● **Exercise task**
Write each line of the records below as a separate string in a JSON list, and omit blank lines.

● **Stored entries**
____________________

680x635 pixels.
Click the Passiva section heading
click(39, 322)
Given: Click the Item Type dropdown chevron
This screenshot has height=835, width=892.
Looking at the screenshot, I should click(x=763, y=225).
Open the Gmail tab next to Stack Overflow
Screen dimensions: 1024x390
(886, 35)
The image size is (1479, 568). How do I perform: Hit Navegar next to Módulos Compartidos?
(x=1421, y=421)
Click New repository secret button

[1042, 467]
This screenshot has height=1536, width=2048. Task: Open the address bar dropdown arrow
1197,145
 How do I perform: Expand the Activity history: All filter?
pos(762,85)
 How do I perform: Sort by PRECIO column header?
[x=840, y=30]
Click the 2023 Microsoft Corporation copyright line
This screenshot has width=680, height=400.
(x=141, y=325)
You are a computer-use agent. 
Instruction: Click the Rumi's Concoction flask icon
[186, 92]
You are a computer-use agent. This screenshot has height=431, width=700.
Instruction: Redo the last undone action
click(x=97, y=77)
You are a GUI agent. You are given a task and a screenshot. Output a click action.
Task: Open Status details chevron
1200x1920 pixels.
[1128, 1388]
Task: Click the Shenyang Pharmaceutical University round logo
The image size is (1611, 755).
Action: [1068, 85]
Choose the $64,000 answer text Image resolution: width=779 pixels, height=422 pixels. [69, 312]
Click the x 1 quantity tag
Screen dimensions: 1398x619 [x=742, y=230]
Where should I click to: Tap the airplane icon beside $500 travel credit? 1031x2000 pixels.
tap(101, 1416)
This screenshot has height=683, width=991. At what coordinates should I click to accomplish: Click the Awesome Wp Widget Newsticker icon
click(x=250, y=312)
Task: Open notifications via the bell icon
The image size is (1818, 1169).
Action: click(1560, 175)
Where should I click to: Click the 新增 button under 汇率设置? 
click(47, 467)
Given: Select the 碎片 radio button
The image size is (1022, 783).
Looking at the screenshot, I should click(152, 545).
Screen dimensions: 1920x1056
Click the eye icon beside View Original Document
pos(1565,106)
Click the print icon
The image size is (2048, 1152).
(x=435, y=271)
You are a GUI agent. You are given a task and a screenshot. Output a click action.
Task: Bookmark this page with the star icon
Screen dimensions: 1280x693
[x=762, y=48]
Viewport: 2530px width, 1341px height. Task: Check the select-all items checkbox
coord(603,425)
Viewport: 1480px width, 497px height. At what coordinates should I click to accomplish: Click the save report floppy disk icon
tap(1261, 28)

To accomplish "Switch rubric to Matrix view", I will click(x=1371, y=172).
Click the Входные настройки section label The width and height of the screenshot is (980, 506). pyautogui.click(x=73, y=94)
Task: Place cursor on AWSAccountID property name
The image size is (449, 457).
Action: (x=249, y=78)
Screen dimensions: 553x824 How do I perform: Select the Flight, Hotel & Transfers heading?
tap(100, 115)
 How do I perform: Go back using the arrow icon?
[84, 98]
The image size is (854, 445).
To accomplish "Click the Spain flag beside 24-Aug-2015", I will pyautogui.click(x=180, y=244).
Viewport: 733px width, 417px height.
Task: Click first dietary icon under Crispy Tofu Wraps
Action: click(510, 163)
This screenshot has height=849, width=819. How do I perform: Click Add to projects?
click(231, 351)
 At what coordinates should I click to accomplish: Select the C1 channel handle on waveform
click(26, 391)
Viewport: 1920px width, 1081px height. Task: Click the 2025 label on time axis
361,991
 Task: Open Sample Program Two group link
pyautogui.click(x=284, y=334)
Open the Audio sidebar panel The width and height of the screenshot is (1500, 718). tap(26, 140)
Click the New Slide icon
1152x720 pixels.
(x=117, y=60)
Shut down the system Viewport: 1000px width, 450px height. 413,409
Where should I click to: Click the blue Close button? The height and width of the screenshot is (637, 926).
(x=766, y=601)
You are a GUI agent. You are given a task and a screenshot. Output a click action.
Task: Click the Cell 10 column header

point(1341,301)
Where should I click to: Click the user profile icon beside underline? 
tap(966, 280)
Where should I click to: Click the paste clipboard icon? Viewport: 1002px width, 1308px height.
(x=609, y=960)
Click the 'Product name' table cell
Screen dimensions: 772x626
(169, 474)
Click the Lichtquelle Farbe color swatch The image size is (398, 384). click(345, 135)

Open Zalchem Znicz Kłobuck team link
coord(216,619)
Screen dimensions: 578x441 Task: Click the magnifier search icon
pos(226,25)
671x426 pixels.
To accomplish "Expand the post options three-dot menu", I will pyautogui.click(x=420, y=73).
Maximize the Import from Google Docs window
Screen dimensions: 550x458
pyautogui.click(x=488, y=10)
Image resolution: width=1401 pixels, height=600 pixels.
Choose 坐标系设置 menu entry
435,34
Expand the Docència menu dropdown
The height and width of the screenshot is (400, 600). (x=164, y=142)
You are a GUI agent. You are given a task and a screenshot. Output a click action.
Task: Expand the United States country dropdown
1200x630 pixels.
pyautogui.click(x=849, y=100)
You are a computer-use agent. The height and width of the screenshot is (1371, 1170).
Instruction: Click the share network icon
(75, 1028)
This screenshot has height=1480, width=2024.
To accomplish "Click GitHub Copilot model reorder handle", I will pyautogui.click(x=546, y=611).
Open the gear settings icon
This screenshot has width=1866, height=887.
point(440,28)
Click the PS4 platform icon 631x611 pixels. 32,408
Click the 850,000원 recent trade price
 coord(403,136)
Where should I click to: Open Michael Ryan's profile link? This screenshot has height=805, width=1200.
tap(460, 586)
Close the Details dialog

____________________

● **Complete response**
[
  "680x635 pixels.",
  "Click the Passiva section heading",
  "click(39, 322)",
  "Given: Click the Item Type dropdown chevron",
  "This screenshot has height=835, width=892.",
  "Looking at the screenshot, I should click(x=763, y=225).",
  "Open the Gmail tab next to Stack Overflow",
  "Screen dimensions: 1024x390",
  "(886, 35)",
  "The image size is (1479, 568). How do I perform: Hit Navegar next to Módulos Compartidos?",
  "(x=1421, y=421)",
  "Click New repository secret button",
  "[1042, 467]",
  "This screenshot has height=1536, width=2048. Task: Open the address bar dropdown arrow",
  "1197,145",
  " How do I perform: Expand the Activity history: All filter?",
  "pos(762,85)",
  " How do I perform: Sort by PRECIO column header?",
  "[x=840, y=30]",
  "Click the 2023 Microsoft Corporation copyright line",
  "This screenshot has width=680, height=400.",
  "(x=141, y=325)",
  "You are a computer-use agent. ",
  "Instruction: Click the Rumi's Concoction flask icon",
  "[186, 92]",
  "You are a computer-use agent. This screenshot has height=431, width=700.",
  "Instruction: Redo the last undone action",
  "click(x=97, y=77)",
  "You are a GUI agent. You are given a task and a screenshot. Output a click action.",
  "Task: Open Status details chevron",
  "1200x1920 pixels.",
  "[1128, 1388]",
  "Task: Click the Shenyang Pharmaceutical University round logo",
  "The image size is (1611, 755).",
  "Action: [1068, 85]",
  "Choose the $64,000 answer text Image resolution: width=779 pixels, height=422 pixels. [69, 312]",
  "Click the x 1 quantity tag",
  "Screen dimensions: 1398x619 [x=742, y=230]",
  "Where should I click to: Tap the airplane icon beside $500 travel credit? 1031x2000 pixels.",
  "tap(101, 1416)",
  "This screenshot has height=683, width=991. At what coordinates should I click to accomplish: Click the Awesome Wp Widget Newsticker icon",
  "click(x=250, y=312)",
  "Task: Open notifications via the bell icon",
  "The image size is (1818, 1169).",
  "Action: click(1560, 175)",
  "Where should I click to: Click the 新增 button under 汇率设置? ",
  "click(47, 467)",
  "Given: Select the 碎片 radio button",
  "The image size is (1022, 783).",
  "Looking at the screenshot, I should click(152, 545).",
  "Screen dimensions: 1920x1056",
  "Click the eye icon beside View Original Document",
  "pos(1565,106)",
  "Click the print icon",
  "The image size is (2048, 1152).",
  "(x=435, y=271)",
  "You are a GUI agent. You are given a task and a screenshot. Output a click action.",
  "Task: Bookmark this page with the star icon",
  "Screen dimensions: 1280x693",
  "[x=762, y=48]",
  "Viewport: 2530px width, 1341px height. Task: Check the select-all items checkbox",
  "coord(603,425)",
  "Viewport: 1480px width, 497px height. At what coordinates should I click to accomplish: Click the save report floppy disk icon",
  "tap(1261, 28)",
  "To accomplish \"Switch rubric to Matrix view\", I will click(x=1371, y=172).",
  "Click the Входные настройки section label The width and height of the screenshot is (980, 506). pyautogui.click(x=73, y=94)",
  "Task: Place cursor on AWSAccountID property name",
  "The image size is (449, 457).",
  "Action: (x=249, y=78)",
  "Screen dimensions: 553x824 How do I perform: Select the Flight, Hotel & Transfers heading?",
  "tap(100, 115)",
  " How do I perform: Go back using the arrow icon?",
  "[84, 98]",
  "The image size is (854, 445).",
  "To accomplish \"Click the Spain flag beside 24-Aug-2015\", I will pyautogui.click(x=180, y=244).",
  "Viewport: 733px width, 417px height.",
  "Task: Click first dietary icon under Crispy Tofu Wraps",
  "Action: click(510, 163)",
  "This screenshot has height=849, width=819. How do I perform: Click Add to projects?",
  "click(231, 351)",
  " At what coordinates should I click to accomplish: Select the C1 channel handle on waveform",
  "click(26, 391)",
  "Viewport: 1920px width, 1081px height. Task: Click the 2025 label on time axis",
  "361,991",
  " Task: Open Sample Program Two group link",
  "pyautogui.click(x=284, y=334)",
  "Open the Audio sidebar panel The width and height of the screenshot is (1500, 718). tap(26, 140)",
  "Click the New Slide icon",
  "1152x720 pixels.",
  "(x=117, y=60)",
  "Shut down the system Viewport: 1000px width, 450px height. 413,409",
  "Where should I click to: Click the blue Close button? The height and width of the screenshot is (637, 926).",
  "(x=766, y=601)",
  "You are a GUI agent. You are given a task and a screenshot. Output a click action.",
  "Task: Click the Cell 10 column header",
  "point(1341,301)",
  "Where should I click to: Click the user profile icon beside underline? ",
  "tap(966, 280)",
  "Where should I click to: Click the paste clipboard icon? Viewport: 1002px width, 1308px height.",
  "(x=609, y=960)",
  "Click the 'Product name' table cell",
  "Screen dimensions: 772x626",
  "(169, 474)",
  "Click the Lichtquelle Farbe color swatch The image size is (398, 384). click(345, 135)",
  "Open Zalchem Znicz Kłobuck team link",
  "coord(216,619)",
  "Screen dimensions: 578x441 Task: Click the magnifier search icon",
  "pos(226,25)",
  "671x426 pixels.",
  "To accomplish \"Expand the post options three-dot menu\", I will pyautogui.click(x=420, y=73).",
  "Maximize the Import from Google Docs window",
  "Screen dimensions: 550x458",
  "pyautogui.click(x=488, y=10)",
  "Image resolution: width=1401 pixels, height=600 pixels.",
  "Choose 坐标系设置 menu entry",
  "435,34",
  "Expand the Docència menu dropdown",
  "The height and width of the screenshot is (400, 600). (x=164, y=142)",
  "You are a GUI agent. You are given a task and a screenshot. Output a click action.",
  "Task: Expand the United States country dropdown",
  "1200x630 pixels.",
  "pyautogui.click(x=849, y=100)",
  "You are a computer-use agent. The height and width of the screenshot is (1371, 1170).",
  "Instruction: Click the share network icon",
  "(75, 1028)",
  "This screenshot has height=1480, width=2024.",
  "To accomplish \"Click GitHub Copilot model reorder handle\", I will pyautogui.click(x=546, y=611).",
  "Open the gear settings icon",
  "This screenshot has width=1866, height=887.",
  "point(440,28)",
  "Click the PS4 platform icon 631x611 pixels. 32,408",
  "Click the 850,000원 recent trade price",
  " coord(403,136)",
  "Where should I click to: Open Michael Ryan's profile link? This screenshot has height=805, width=1200.",
  "tap(460, 586)",
  "Close the Details dialog"
]